However, crypto and privacy are not synonymous. They never have been. But privacy and transparency are also not mutually exclusive — a mistaken view that comes from a binary understanding of what privacy is. Instead, privacy has always existed on a spectrum.
DeFi and Web3 create new ways to navigate this spectrum. This has big implications for individual traders and entire industries, can help return privacy to its rightful place as an actual business prerogative, and ultimately something to be negotiated under flexible terms.
A lot of the research that is happening in zero knowledge technology, secure multi-party computation and other areas in advanced cryptography are creating a world where traders can maintain their privacy and businesses (or protocols) can deploy compliant fraud-prevention mechanisms.
Many of the solutions that would soothe the valid institutional and regulatory concerns with crypto are demanding. On-chain intellectual property protection and anti-money laundering (AML) analytics are not simple implementations, but require tools that work in real-time.
Protections for proprietary trading
DeFi needs to be more usable than simple swaps. Let’s introduce blazing-fast order book exchanges that remain decentralized but also protect the strategies of large players and ensure that no bad actors get involved with the ecosystem.
No institutional investor will ever get meaningfully involved in DeFi if all their intellectual property is plain to see for competitors on any block explorer, or even in the exchange itself
DeFi protocols can have all the benefits of having programmable money, permissionless markets and certain degrees of transparency while offering protections for intellectual property that are similar to what exist in traditional finance settings.
Streamlined identity verification
Another problem to solve is the incompatibility that exists between DeFi infrastructure and compliant infrastructure. Regulations are inevitably coming for crypto and Web3 as a whole and an end-to-end compliant approach should be available to users and institutions alike.
If we’re introducing know-your-customer (KYC) and know-your-business (KYB) tools to DeFi, let’s make it as user-friendly as possible. Ideally, these implementations would be interoperable within an entire blookchain ecosystem like Ethereum, including all of its layer 2s.

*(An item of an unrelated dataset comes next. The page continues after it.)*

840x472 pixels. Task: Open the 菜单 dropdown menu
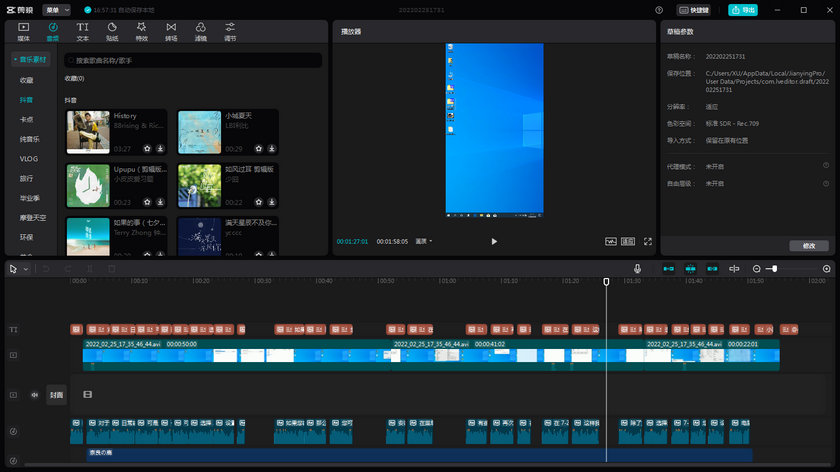click(x=56, y=9)
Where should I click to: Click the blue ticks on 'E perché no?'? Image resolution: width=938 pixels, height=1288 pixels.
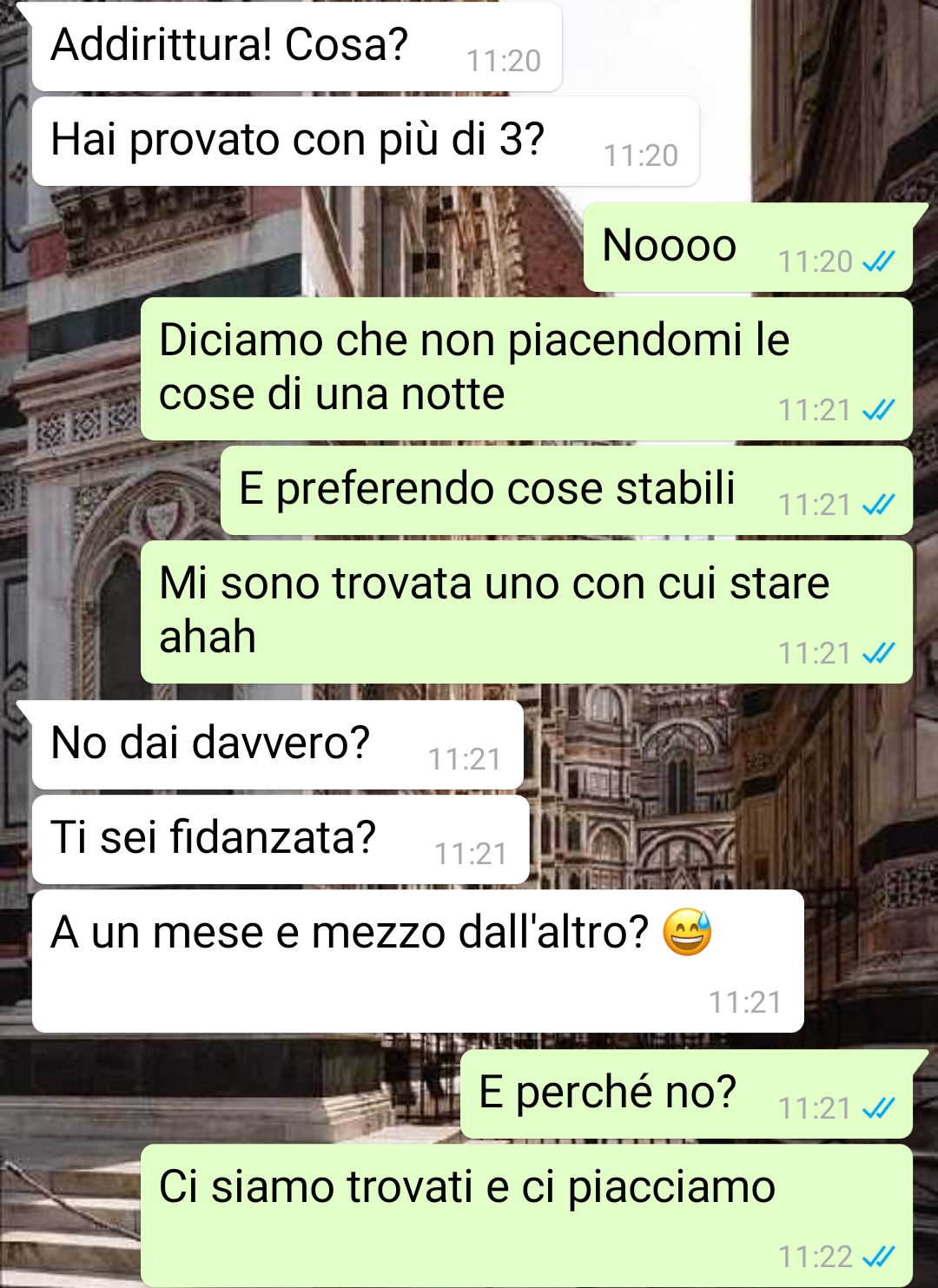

We need good identity infrastructure that makes things easier for users and developers alike by being compliant from the ground up. DeFi would benefit from having a cross-chain decentralized identity layer that manages user data and privacy but makes the necessary concessions for law enforcement when necessary.
AML analytics
Identity verification goes hand in hand with anti-money laundering (AML) regulations as well. On-chain AML analytics are certainly possible, and maybe even preferable to existing traditional AML analytics software. Analytics need reliable data sources and on-chain tools ensure that’s the case in ways that traditional software would not be able to.
The advantages of these analytics solutions go even further than compliance. Institutional players would also benefit from having on-chain risk management solutions as well as help with their due diligence processes.
Is DeFi ready?
Exchange-traded funds (ETF) conversations, the newfound focus on the tokenization of real-world assets and even recent Web3 product launches by major fintech brands (looking at you PayPal and VISA) are signaling an inflow of new institutional capital into crypto markets. Will DeFi also benefit?
The necessary technology is falling into place, and the industry has the right intentions — and so, hopeful, an influx of capital will soon follow. However, this time we must ensure is that DeFi’s growth remains sustainable, and this can only happen if it stays on the right side of the law and if institutions meet the obligations of their stakeholders.
Striking the right balance between privacy and transparency — where traders and institutions benefit alike — is what will help soothe institutions’ valid concerns over participating in DeFi markets.